Excerpts from a dataset:

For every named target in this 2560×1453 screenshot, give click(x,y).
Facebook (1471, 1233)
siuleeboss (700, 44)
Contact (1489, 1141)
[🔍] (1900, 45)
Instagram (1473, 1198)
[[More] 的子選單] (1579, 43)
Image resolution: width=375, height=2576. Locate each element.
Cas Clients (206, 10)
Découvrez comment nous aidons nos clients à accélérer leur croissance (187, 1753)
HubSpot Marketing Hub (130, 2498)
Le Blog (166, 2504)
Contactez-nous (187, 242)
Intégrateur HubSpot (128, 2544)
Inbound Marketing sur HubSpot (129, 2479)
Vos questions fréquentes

WHAT TO PRODUCE
Transcribe each entry exactly.

ANSWER FOR THE TASK
For every named target in this 2560×1453 screenshot, give click(x,y).
Facebook (1471, 1233)
siuleeboss (700, 44)
Contact (1489, 1141)
[🔍] (1900, 45)
Instagram (1473, 1198)
[[More] 的子選單] (1579, 43)
Image resolution: width=375, height=2576. Locate each element.
Cas Clients (206, 10)
Découvrez comment nous aidons nos clients à accélérer leur croissance (187, 1753)
HubSpot Marketing Hub (130, 2498)
Le Blog (166, 2504)
Contactez-nous (187, 242)
Intégrateur HubSpot (128, 2544)
Inbound Marketing sur HubSpot (129, 2479)
Vos questions fréquentes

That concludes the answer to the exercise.